The Australotitan cooperensis, part of the titanosaur family that lived about 100 million years ago, has finally been named and described 15 years after its bones were first uncovered.

It is estimated to have stood at 5-6.5 metres (16-21 feet) high and measured 25-30 metres (82-98 feet) in length – which would make it Australia’s biggest dinosaur.

“Based on the preserved limb size comparisons, this new titanosaur is estimated to be in the top five largest in the world,” said Robyn Mackenzie, a director of the Eromanga Natural History Museum.

The fossilised bones were found on Mackenzie’s family farm in 2006 about 1,000 kilometres (620 miles) west of Brisbane in the Eromanga Basin and nicknamed “Cooper”.

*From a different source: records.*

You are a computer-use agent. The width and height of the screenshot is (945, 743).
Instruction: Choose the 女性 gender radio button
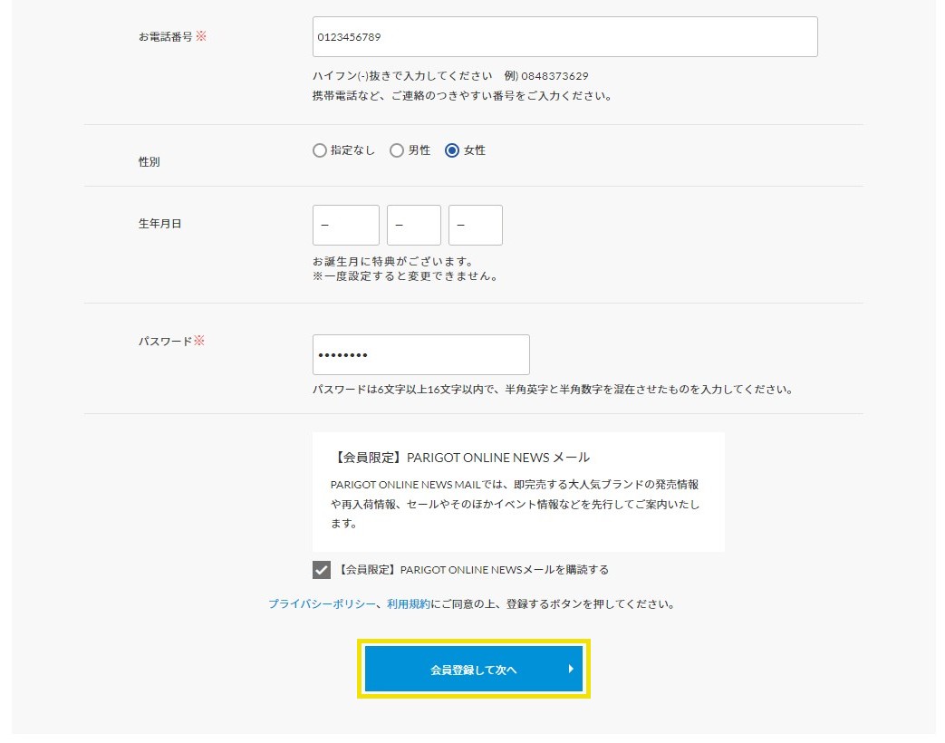pos(452,151)
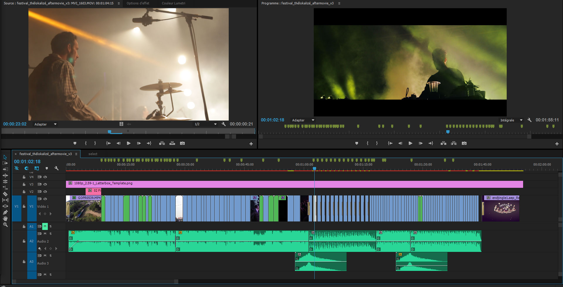563x287 pixels.
Task: Click the Program monitor button editor plus
Action: 557,144
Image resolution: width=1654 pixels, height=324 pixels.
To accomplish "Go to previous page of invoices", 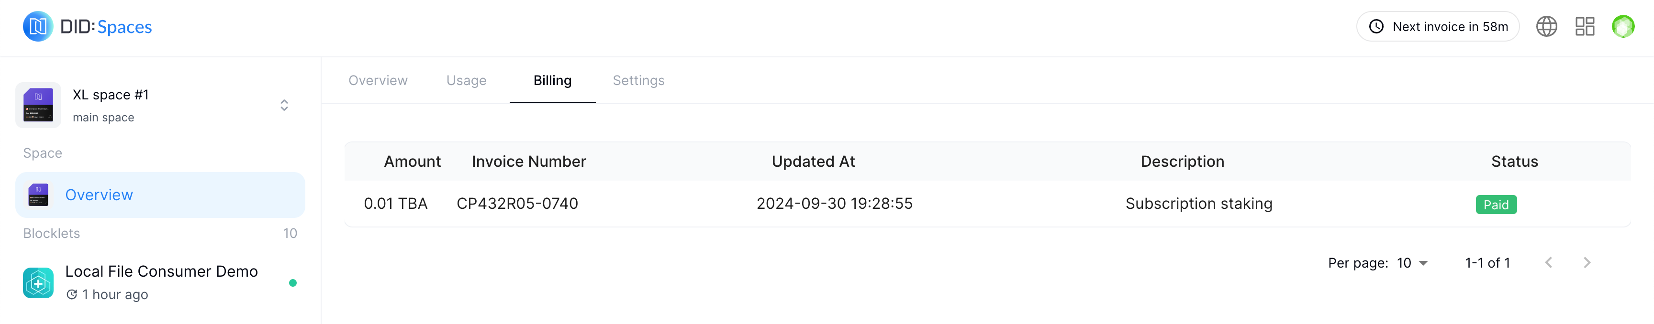I will click(x=1549, y=262).
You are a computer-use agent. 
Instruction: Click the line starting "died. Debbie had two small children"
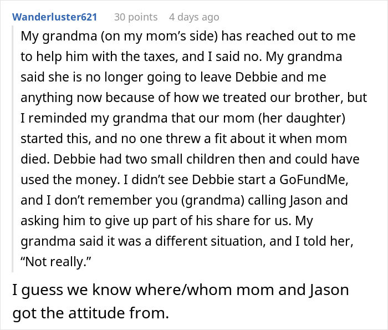[x=190, y=159]
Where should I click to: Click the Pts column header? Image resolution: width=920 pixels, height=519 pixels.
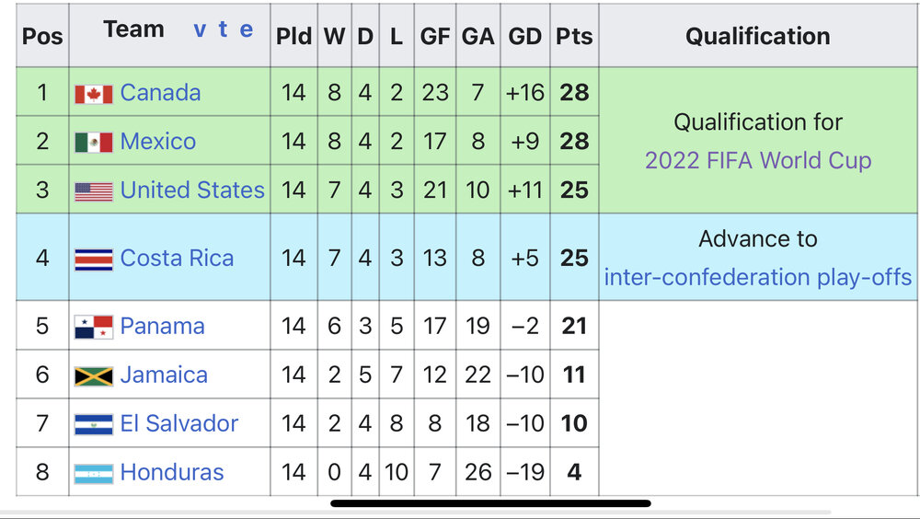point(574,37)
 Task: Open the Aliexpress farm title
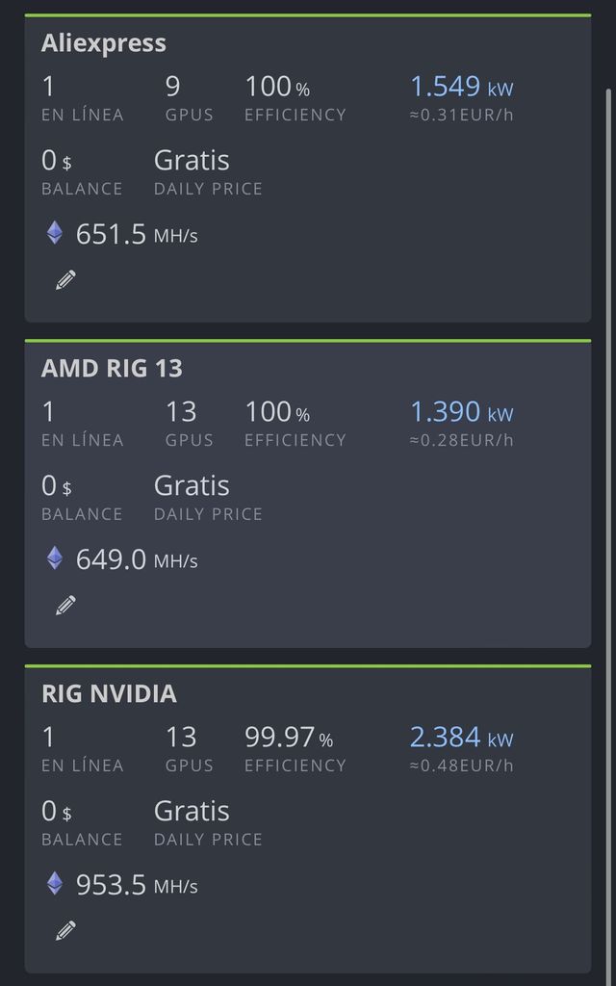pos(104,43)
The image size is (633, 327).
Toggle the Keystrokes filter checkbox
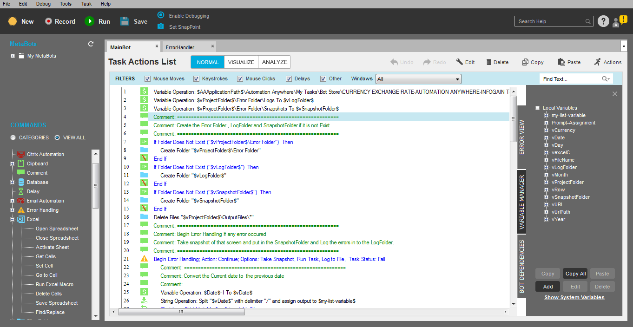pos(197,79)
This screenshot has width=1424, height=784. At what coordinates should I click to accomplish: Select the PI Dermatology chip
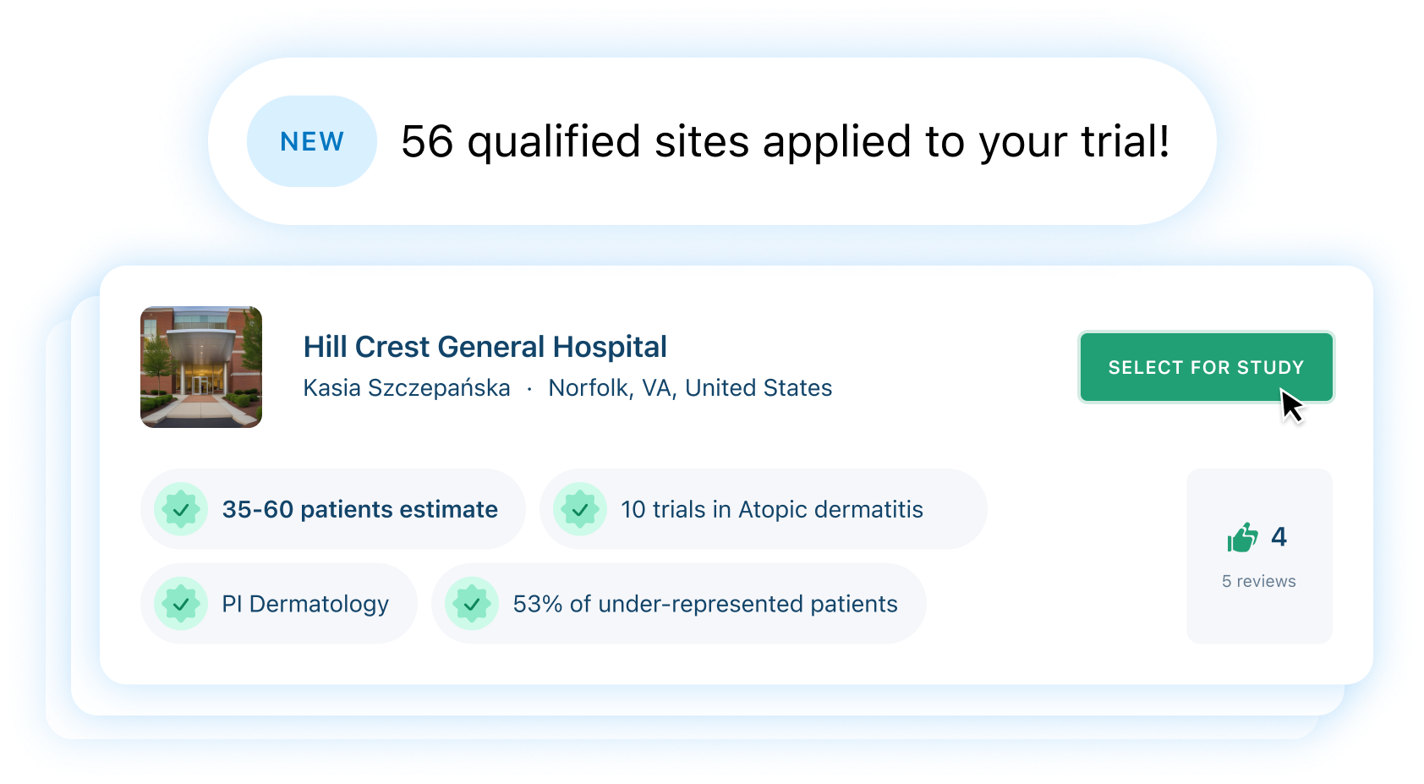pos(279,604)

Initially kept secret as scientists painstakingly dug up and studied the bones, the skeleton first went on display to the public in 2007.

Scott Hocknull, a palaeontologist at Queensland Museum, said it had been a “very long and painstaking task” to confirm the Australotitan was a new species.

The research, which relied on 3D scan models of bones to compare the dinosaur with its close relatives, was published in the peer-reviewed PeerJ journal Monday.

Numerous other dinosaur skeletons have been found in the same area, Hocknull said, adding that more work was needed as “discoveries like this are just the tip of the iceberg”.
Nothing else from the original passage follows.